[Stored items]

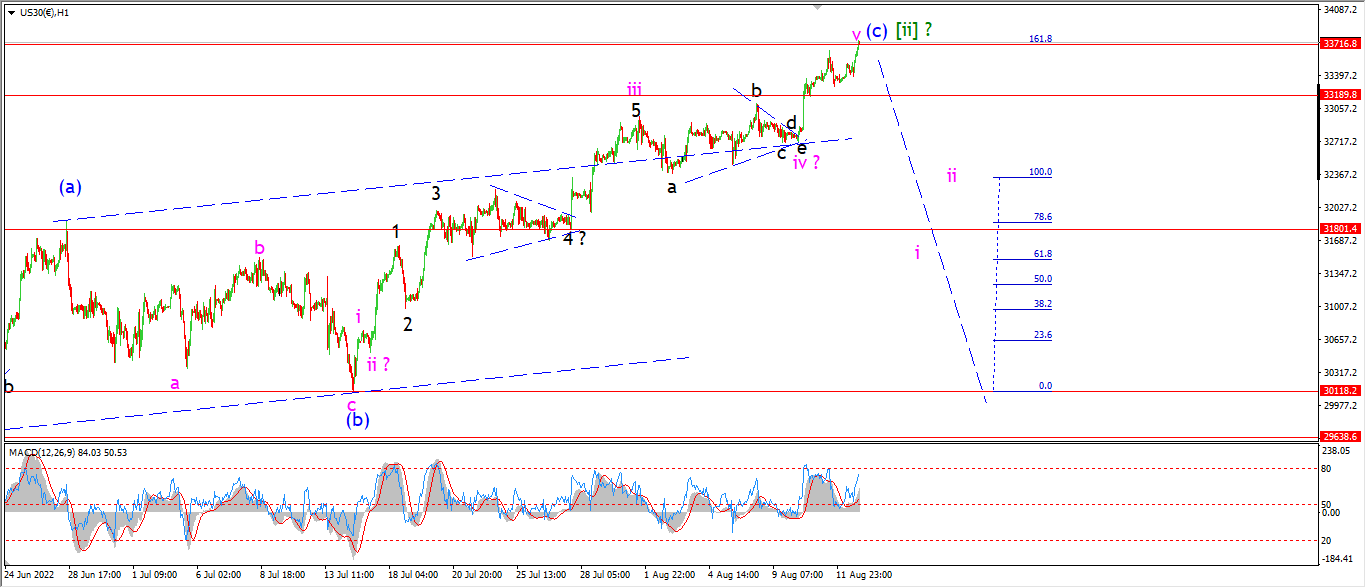Select the 100.0 Fibonacci level label
The image size is (1366, 588).
click(1041, 172)
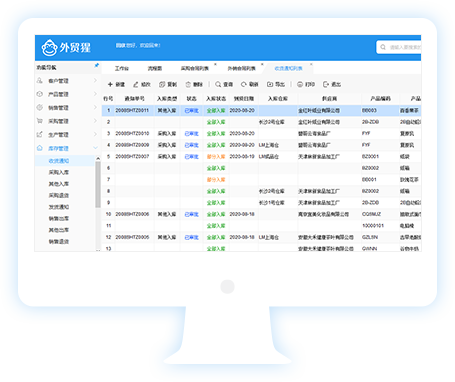The width and height of the screenshot is (455, 382).
Task: Expand the 客户管理 menu chevron
Action: tap(95, 80)
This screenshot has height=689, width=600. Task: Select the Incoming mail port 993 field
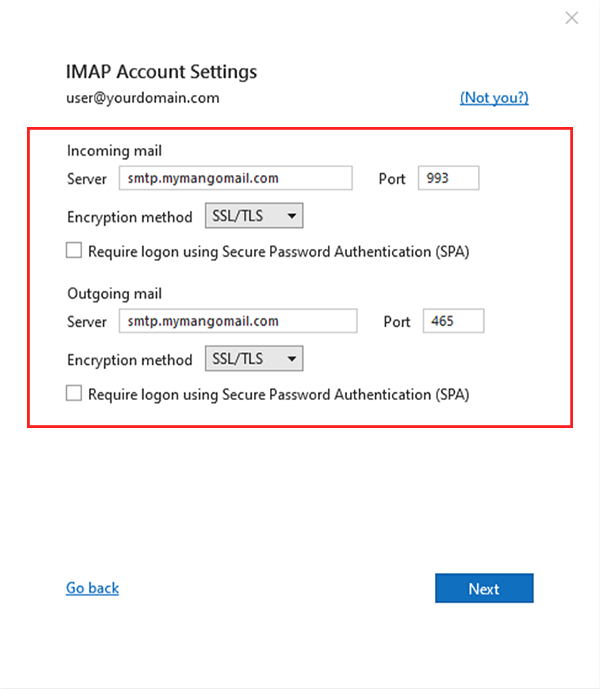[x=448, y=178]
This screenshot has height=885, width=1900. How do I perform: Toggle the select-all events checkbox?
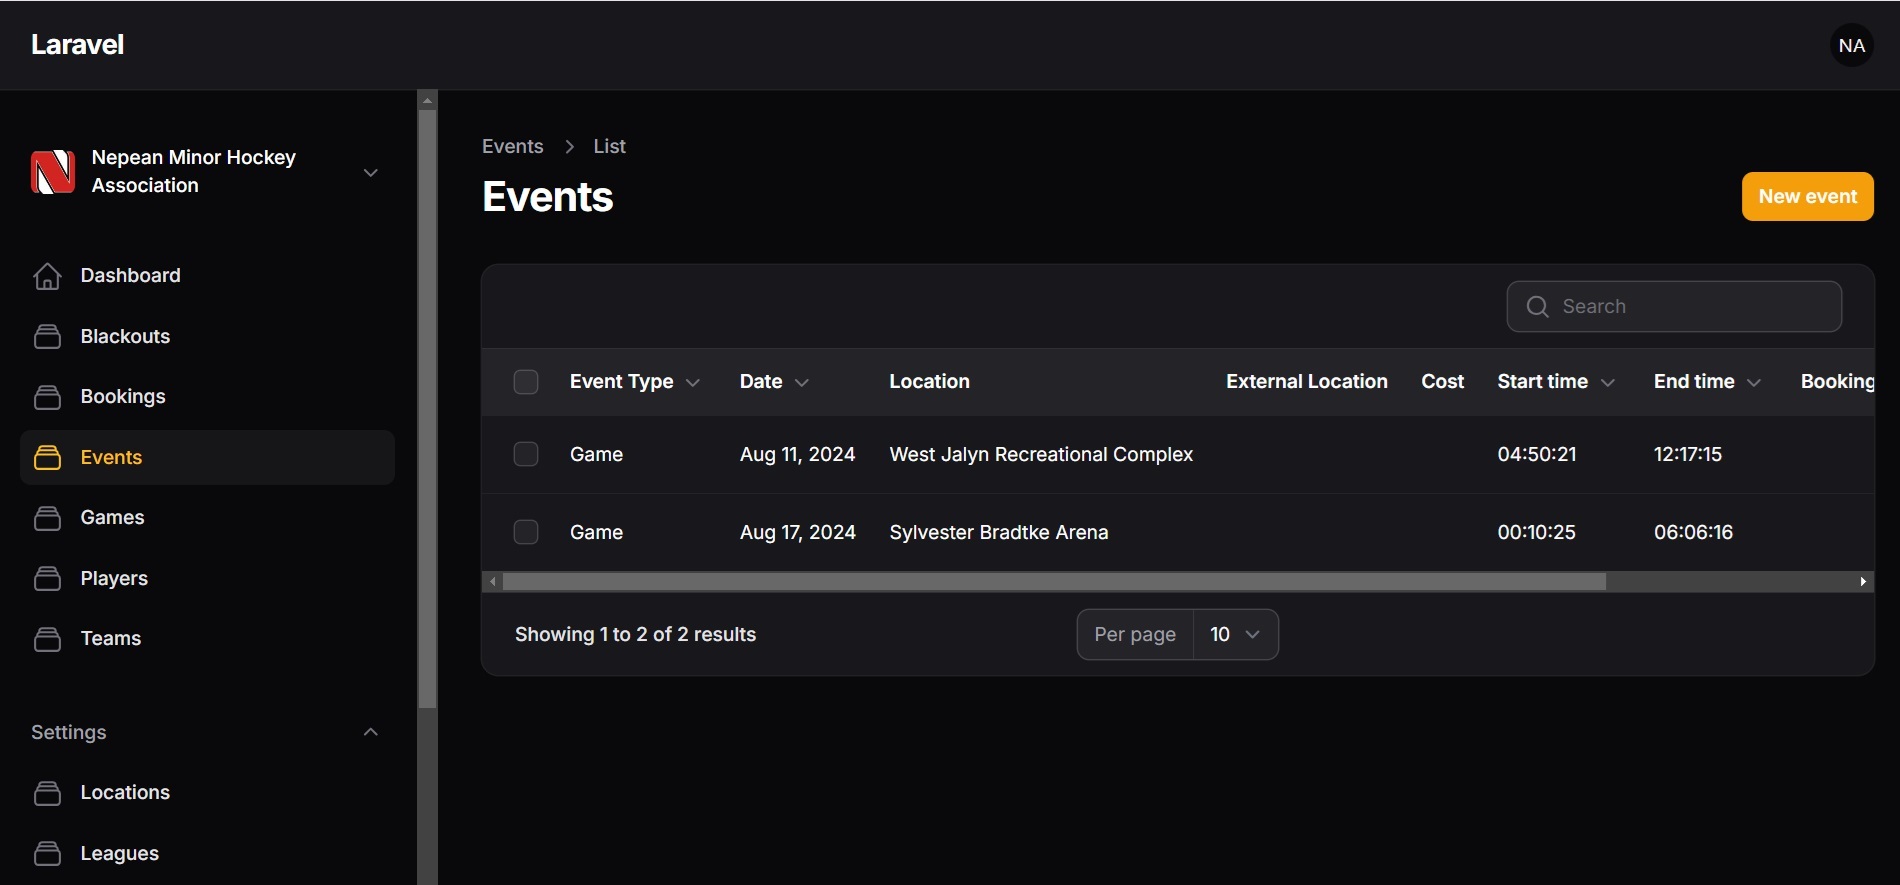point(526,382)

* **TO DO**: Set down, exactly as written, each line from the one that contains "This screenshot has height=689, width=600." to the last line of the records, but none of the pictures.

* **RESPONSE FOR THIS EXERCISE**:
This screenshot has height=689, width=600. Task: Select the Incoming mail port 993 field
[x=448, y=178]
This screenshot has height=885, width=1900. How do I perform: Toggle the select-all events checkbox?
point(526,382)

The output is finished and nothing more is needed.